• What you have to do: Copy out every line of the data where the word "will" is found.

• Saved entries:
•••••
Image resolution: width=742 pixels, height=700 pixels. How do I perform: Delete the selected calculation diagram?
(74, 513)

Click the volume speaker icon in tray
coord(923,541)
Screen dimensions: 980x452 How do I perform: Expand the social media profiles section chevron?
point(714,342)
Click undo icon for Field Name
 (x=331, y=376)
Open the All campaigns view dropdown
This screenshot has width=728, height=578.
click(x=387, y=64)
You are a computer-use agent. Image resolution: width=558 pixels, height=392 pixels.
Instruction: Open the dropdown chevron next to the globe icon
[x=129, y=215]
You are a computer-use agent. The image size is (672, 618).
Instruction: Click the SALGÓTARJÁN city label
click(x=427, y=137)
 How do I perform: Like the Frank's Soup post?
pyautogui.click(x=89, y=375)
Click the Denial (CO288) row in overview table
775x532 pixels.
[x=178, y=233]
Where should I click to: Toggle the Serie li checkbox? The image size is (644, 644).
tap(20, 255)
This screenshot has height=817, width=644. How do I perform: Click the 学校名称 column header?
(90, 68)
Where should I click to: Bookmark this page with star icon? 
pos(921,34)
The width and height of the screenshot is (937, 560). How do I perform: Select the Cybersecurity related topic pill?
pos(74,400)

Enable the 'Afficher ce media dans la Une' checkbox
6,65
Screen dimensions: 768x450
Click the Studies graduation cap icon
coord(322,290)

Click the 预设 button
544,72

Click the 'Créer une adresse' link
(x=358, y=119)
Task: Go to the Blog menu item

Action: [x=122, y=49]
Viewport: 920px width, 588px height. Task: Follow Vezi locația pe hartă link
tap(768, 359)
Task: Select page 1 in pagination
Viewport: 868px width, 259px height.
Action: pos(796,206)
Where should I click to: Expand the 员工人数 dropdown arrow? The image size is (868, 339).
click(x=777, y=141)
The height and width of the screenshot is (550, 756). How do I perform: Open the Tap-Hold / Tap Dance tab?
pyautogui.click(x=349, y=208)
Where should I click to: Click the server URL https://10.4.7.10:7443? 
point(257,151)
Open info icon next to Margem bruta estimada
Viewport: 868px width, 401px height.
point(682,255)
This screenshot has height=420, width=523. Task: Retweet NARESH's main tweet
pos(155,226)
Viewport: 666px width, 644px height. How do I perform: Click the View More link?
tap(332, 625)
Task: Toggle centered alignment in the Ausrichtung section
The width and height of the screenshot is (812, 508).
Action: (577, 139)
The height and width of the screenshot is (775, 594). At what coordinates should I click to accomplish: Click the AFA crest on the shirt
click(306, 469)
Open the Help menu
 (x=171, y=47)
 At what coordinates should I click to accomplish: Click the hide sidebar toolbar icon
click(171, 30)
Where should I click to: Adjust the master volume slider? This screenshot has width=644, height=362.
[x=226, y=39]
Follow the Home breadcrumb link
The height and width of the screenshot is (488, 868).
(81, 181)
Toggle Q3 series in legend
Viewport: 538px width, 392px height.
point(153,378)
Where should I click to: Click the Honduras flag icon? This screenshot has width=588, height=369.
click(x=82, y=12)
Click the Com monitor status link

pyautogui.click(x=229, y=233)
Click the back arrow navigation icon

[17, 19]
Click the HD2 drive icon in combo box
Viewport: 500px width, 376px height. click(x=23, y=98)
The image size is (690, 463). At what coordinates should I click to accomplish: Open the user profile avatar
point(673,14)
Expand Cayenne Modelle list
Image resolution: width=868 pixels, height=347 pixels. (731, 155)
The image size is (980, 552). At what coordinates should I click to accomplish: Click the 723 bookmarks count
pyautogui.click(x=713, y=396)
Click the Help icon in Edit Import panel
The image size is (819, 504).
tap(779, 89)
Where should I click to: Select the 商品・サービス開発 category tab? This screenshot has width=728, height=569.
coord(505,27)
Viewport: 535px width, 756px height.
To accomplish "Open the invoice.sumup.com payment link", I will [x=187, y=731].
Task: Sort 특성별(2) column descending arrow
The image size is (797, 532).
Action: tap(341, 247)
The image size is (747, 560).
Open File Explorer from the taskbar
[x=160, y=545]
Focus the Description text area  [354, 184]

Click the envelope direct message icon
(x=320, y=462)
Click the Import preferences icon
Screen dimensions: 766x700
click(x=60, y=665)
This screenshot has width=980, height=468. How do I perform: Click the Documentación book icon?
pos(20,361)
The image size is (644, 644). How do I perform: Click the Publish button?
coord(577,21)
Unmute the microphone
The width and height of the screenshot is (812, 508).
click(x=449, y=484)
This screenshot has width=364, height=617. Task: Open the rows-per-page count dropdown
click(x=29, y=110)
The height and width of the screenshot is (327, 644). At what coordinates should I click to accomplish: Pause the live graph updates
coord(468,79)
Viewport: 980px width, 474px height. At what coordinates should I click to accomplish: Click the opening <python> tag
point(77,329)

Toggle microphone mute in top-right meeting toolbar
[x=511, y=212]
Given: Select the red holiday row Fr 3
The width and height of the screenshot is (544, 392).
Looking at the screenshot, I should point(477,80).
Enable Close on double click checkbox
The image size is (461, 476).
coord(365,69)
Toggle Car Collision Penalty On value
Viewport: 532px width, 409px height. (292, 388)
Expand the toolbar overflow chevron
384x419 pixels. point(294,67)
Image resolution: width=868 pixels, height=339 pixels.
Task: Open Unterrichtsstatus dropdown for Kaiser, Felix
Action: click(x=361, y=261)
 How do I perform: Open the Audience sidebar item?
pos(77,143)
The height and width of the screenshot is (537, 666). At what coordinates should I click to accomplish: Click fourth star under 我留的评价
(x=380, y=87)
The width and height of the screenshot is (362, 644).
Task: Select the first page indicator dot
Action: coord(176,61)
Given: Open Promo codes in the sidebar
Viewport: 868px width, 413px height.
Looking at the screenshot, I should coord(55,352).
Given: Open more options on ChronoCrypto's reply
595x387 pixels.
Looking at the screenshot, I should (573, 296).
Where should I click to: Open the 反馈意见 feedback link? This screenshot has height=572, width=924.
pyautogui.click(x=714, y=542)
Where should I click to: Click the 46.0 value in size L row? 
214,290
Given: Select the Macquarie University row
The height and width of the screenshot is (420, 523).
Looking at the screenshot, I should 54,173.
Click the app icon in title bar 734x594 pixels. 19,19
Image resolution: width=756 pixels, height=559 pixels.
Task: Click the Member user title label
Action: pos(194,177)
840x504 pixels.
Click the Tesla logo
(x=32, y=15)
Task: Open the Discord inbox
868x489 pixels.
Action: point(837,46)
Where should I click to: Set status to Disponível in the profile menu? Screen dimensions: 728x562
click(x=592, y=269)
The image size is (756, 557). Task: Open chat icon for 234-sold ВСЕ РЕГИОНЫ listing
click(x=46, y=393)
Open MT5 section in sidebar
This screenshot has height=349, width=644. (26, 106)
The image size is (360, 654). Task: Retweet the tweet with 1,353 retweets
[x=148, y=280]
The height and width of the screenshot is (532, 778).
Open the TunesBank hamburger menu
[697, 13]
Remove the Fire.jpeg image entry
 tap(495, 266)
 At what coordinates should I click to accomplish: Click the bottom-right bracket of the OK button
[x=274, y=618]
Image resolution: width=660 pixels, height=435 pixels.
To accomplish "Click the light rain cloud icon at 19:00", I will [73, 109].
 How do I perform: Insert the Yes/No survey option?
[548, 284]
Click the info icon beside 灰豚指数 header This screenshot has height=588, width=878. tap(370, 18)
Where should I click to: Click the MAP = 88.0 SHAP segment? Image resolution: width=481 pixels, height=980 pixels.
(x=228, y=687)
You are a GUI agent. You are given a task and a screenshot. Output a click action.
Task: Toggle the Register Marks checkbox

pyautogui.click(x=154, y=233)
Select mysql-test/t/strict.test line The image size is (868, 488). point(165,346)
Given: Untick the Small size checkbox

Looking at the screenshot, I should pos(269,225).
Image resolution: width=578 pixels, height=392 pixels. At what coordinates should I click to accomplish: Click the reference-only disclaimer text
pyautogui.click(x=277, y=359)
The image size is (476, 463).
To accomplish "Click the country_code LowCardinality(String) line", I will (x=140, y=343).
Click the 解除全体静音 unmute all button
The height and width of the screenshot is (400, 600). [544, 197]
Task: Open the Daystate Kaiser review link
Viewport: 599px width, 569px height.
•••••
• Expected answer:
To accomplish "Open the invoice.sumup.com payment link", I will [x=187, y=731].
To accomplish "Click the light rain cloud icon at 19:00", I will [73, 109].
To accomplish "Click the country_code LowCardinality(String) line", I will (x=140, y=343).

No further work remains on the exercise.